Question

Show the locus of the poles of tangents to the parabola ${{y}^{2}}=4ax$ with respect to the parabola ${{y}^{2}}=4bx$ is the parabola ${{y}^{2}}=\dfrac{4{{b}^{2}}}{a}x$.

Answer 1

Hint: We use the equation of tangent to the parabola $\left( y=mx+\dfrac{a}{m} \right)$ and equation of polar of the parabola $\left( ky=2a\left( x+h \right) \right)$.

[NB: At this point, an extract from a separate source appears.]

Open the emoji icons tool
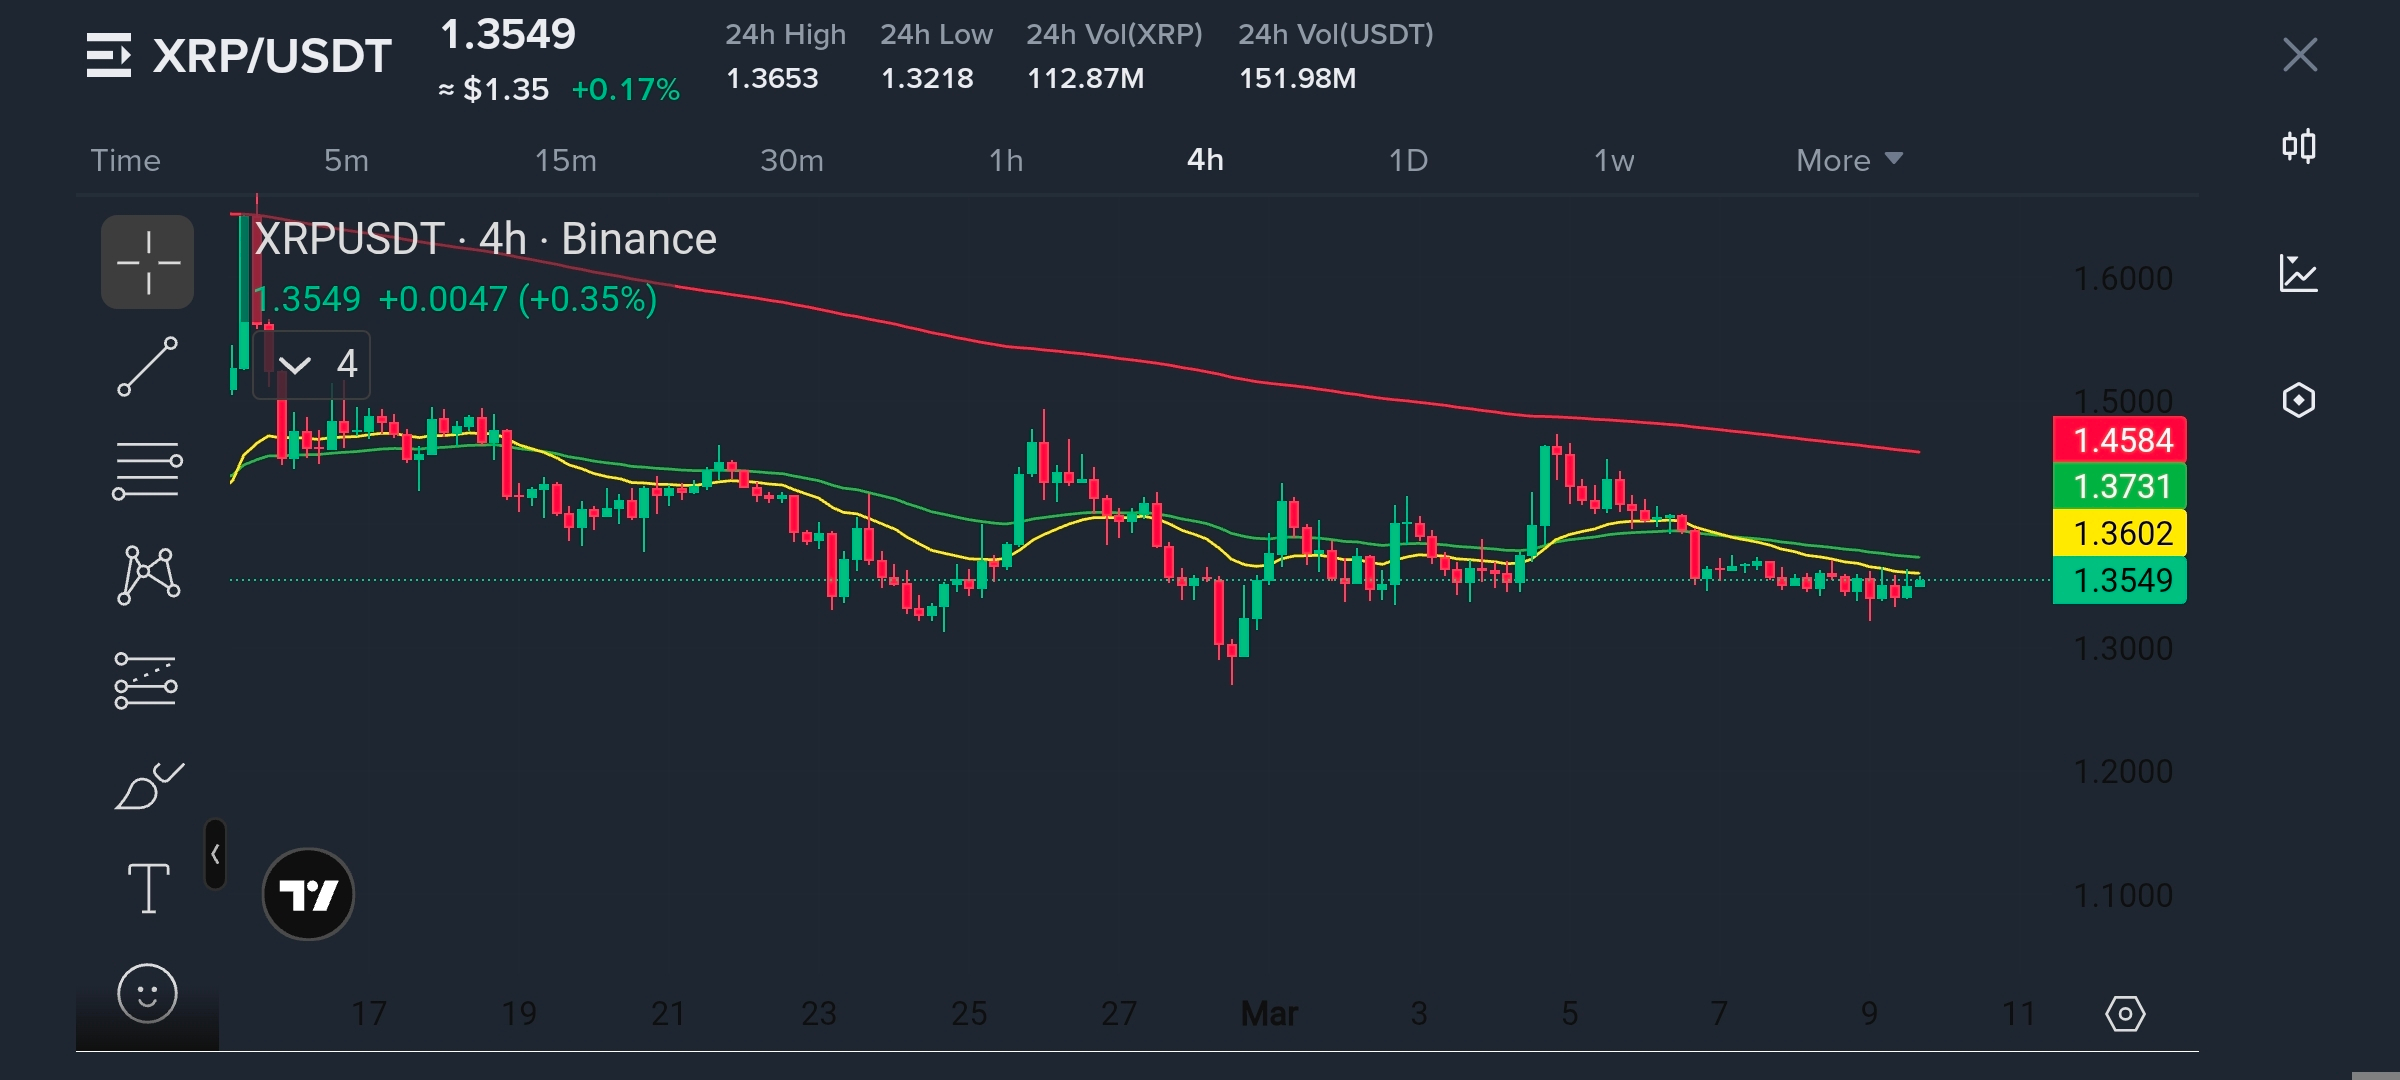tap(147, 993)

Complete step-by-step answer:

Consider the above picture.
There are two parabolas green ${{y}^{2}}=4bx$ and orange ${{y}^{2}}=4ax$.
From point $A(h,k)$ on the green parabola, a black tangent to the orange parabola is drawn. The point where the tangent touches the orange parabola is $B$.
Since $AB$ is the tangent to the orange parabola, we can write its equation using the general equation of tangent, which is given as $y=mx+\left( \dfrac{a}{m} \right)$, where $~m$ is the slope of the tangent to the parabola.
So we can write the equation of line $AB$ as ,
$AB:y=mx+\left( \dfrac{a}{m} \right)$
Multiplying throughout by $m$ we get,
$AB:{{m}^{2}}x-my+a=0...(i)$
It is given that$A(h,k)$ is the pole of $AB$ with respect to parabola ${{y}^{2}}=4bx$.
We know that equation of polar of a general parabola ${{y}^{2}}=4ax$ with respect to a general point $\left( h,k \right)$ is $ky=2a\left( x+h \right)$.
So the equation of the polar for our parabola is
$ky=2b\left( x+h \right)$
$ky=2bx+2bh$
$2bx+2bh-ky=0...(ii)$
Since equations $\left( i \right)$ and $\left( ii \right)$ are representing the same line $AB$ their coefficients must be proportional.
So,
$\dfrac{2b}{{{m}^{2}}}=\left( \dfrac{-k}{-m} \right)=\dfrac{2bh}{a}$
Which gives,
$\dfrac{2b}{k}=m...(iii)$
$\dfrac{a}{h}={m}^{2}...(iv)$
Substituting equation $\left( iii \right)$ in $\left( iv \right)$ we get,
${{\left( \dfrac{2b}{k} \right)}^{2}}=\dfrac{a}{h}$
${{k}^{2}}=\dfrac{4{{b}^{2}}}{a}h$
This is the required locus.
Now since $\left( h,k \right)$ are general points on our locus we can replace $h$ by $x$ and $k$ by $y$.
${{y}^{2}}=\dfrac{4{{b}^{2}}}{a}x$
This is the required locus which represents another parabola.

Note: Students have to think carefully while deciding which is the variable before eliminating it. In this question students might eliminate $a$ which will give them the wrong answer. Also they may use their own different techniques to eliminate the variable from the equations. Also, if they feel it is redundant to use $\left( h,k \right)$ first and then replace it as $\left( x,y \right)$ they may use $\left( x,y \right)$ from the start as well.